RE: Please Help: Namenode Safemode

Posted by dhruba Borthakur <dh...@yahoo-inc.com>.
By default, there is a variable called dfs.safemode.extension set in
hadoop-default.xml that is set to 30 seconds. This means that once the
Namenode has one replica of every block, it still waits for 30 more
seconds before exiting Safemode.

 

dhruba

 

________________________________

From: Cagdas Gerede [mailto:cagdas.gerede@gmail.com] 
Sent: Wednesday, April 23, 2008 4:37 PM
To: core-user@hadoop.apache.org
Cc: dhruba Borthakur
Subject: Please Help: Namenode Safemode

 

I have a hadoop distributed file system with 3 datanodes. I only have
150 blocks in each datanode. It takes a little more than a minute for
namenode to start and pass safemode phase.

The steps for namenode start, as much as I understand, are:
1) Datanode send a heartbeat to namenode.
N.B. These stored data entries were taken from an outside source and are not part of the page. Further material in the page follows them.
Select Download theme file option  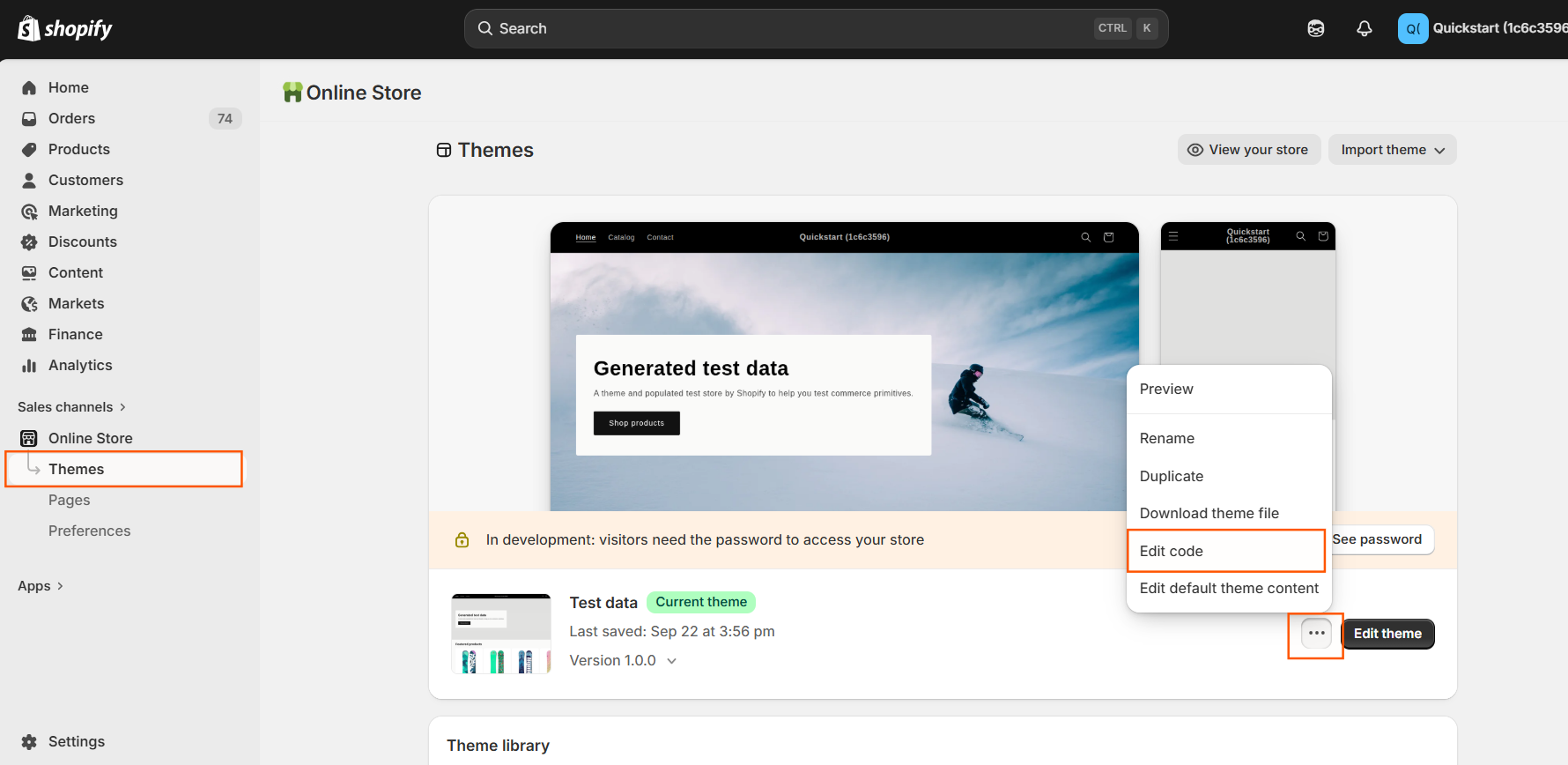tap(1209, 513)
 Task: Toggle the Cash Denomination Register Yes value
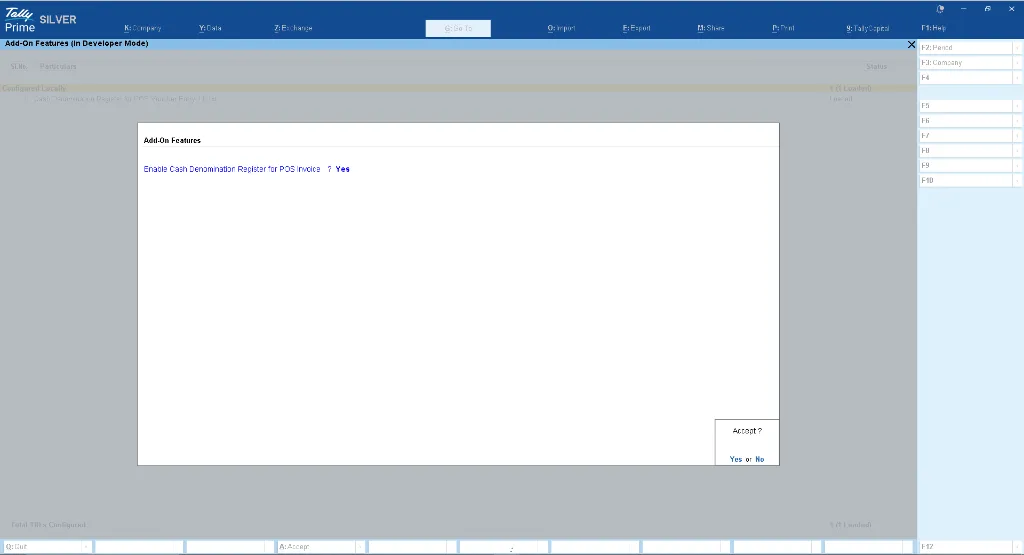coord(342,169)

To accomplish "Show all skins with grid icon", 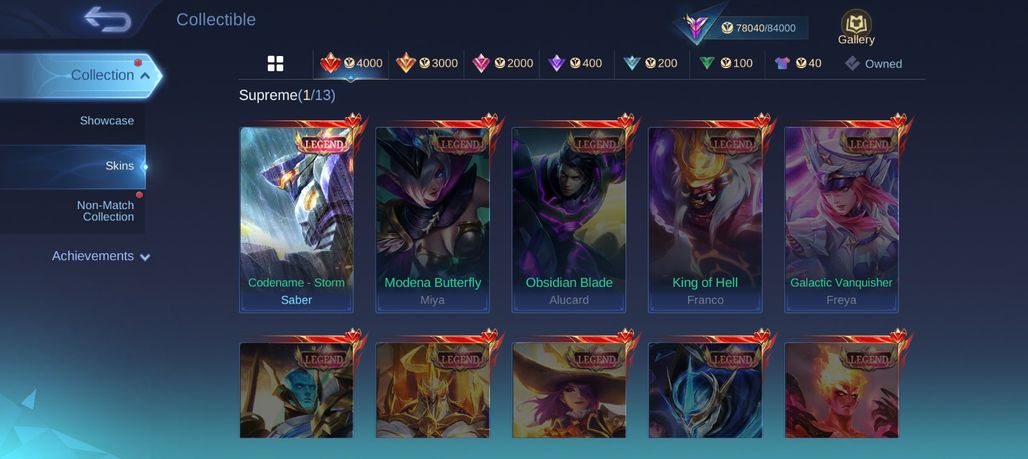I will click(x=275, y=64).

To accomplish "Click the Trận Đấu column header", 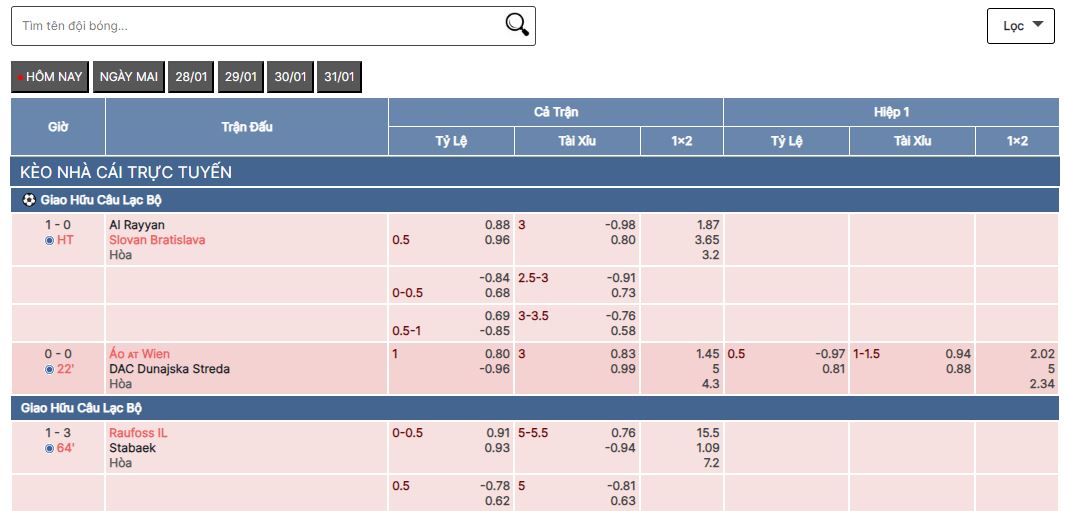I will [246, 127].
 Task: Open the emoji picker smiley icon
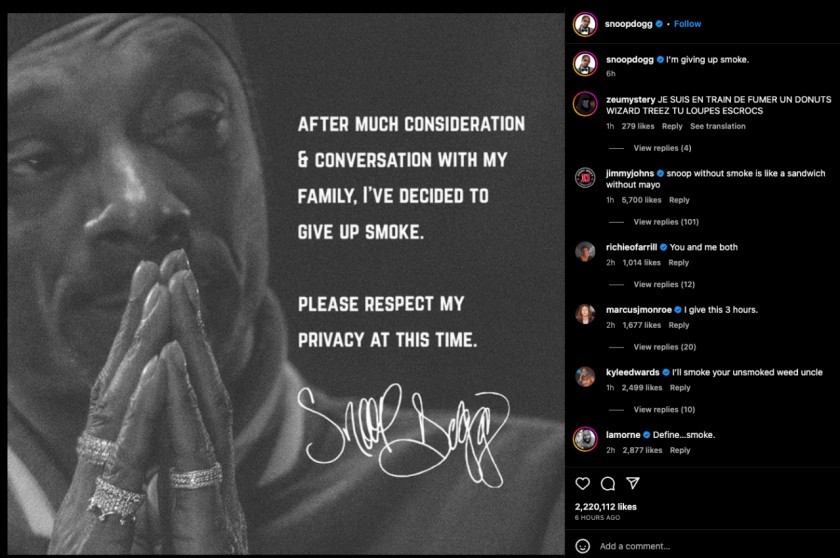click(x=582, y=546)

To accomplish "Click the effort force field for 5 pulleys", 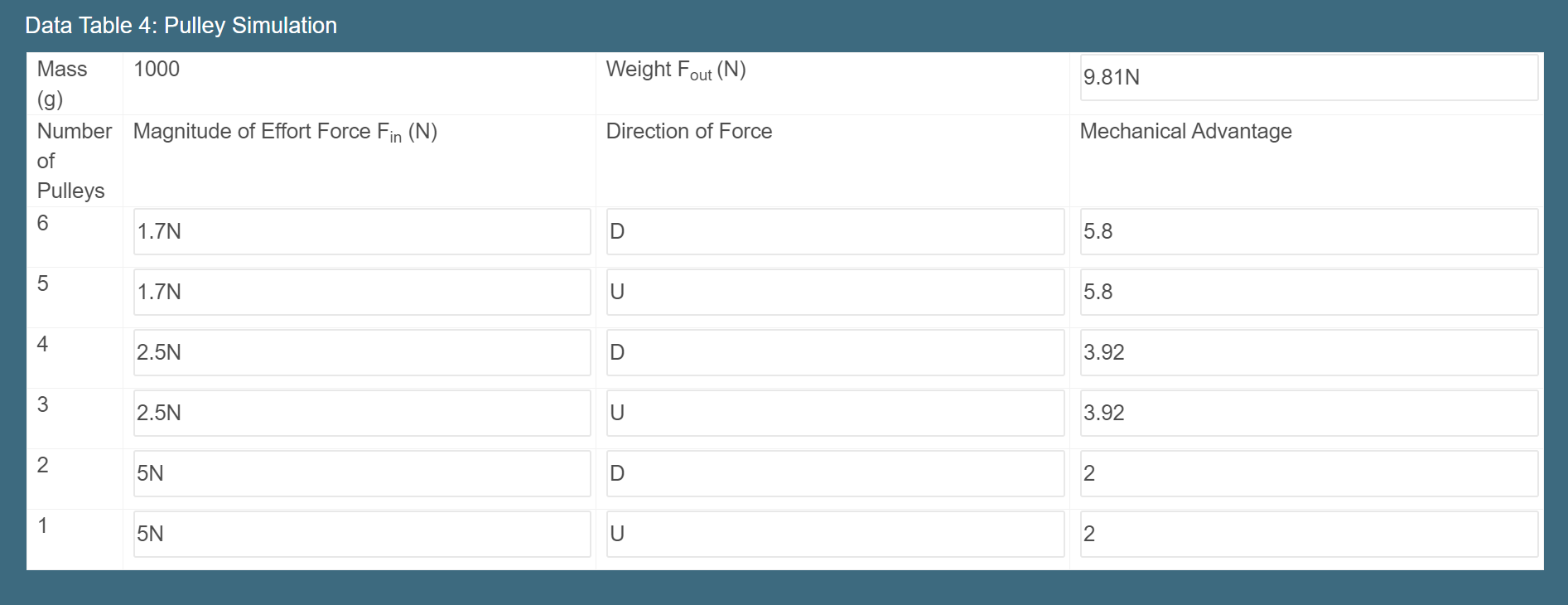I will pyautogui.click(x=362, y=292).
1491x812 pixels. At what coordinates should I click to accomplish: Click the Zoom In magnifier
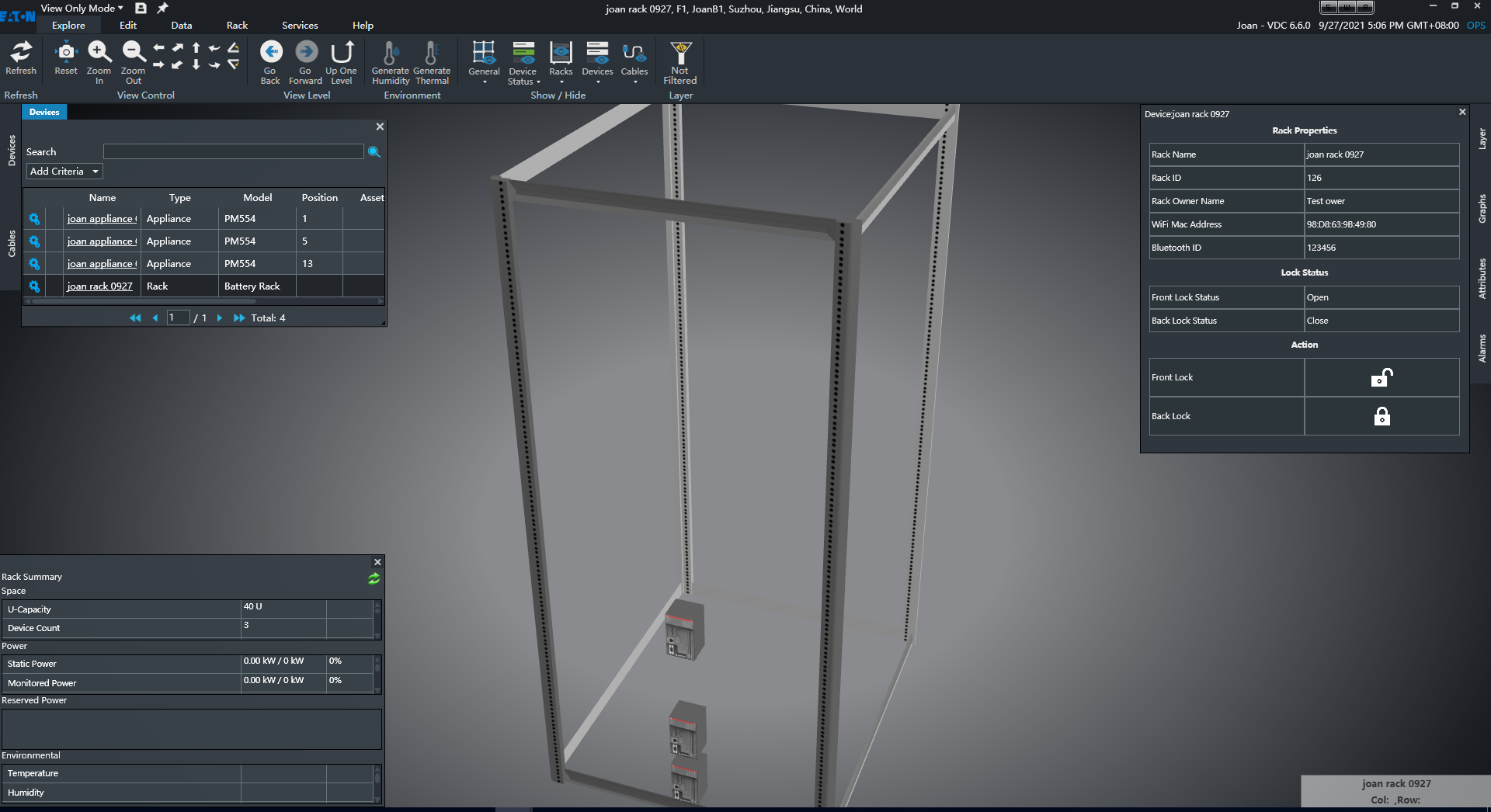tap(99, 53)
Namenode tells datanode to
send blockreport as a piggyback to heartbeat.
2) Datanode computes the block report. 
3) Datanode sends it to Namenode.
4) Namenode processes the block report.
5) Namenode safe mode thread monitor checks for exiting, and namenode
exist if threshold is reached and the extension time is passed.

Here are my numbers:
Step 1) Datanodes send heartbeats every 3 seconds. 
Step 2) Datanode computes the block report. (this takes about 20
miliseconds - as shown in the datanodes' logs)
Step 3) No idea? (Depends on the size of blockreport. I suspect this
should not be more than a couple of seconds).
Step 4) No idea? Shouldn't be more than a couple of seconds.
Step 5) Thread checks every second. The extension value in my
configuration is 0. So there is no wait if threshold is achieved.

Given these numbers, can any body explain where does one minute come
from? Shouldn't this step take 10-20 seconds? 
Please help. I am very confused.



-- 
------------
Best Regards, Cagdas Evren Gerede
Home Page: http://cagdasgerede.info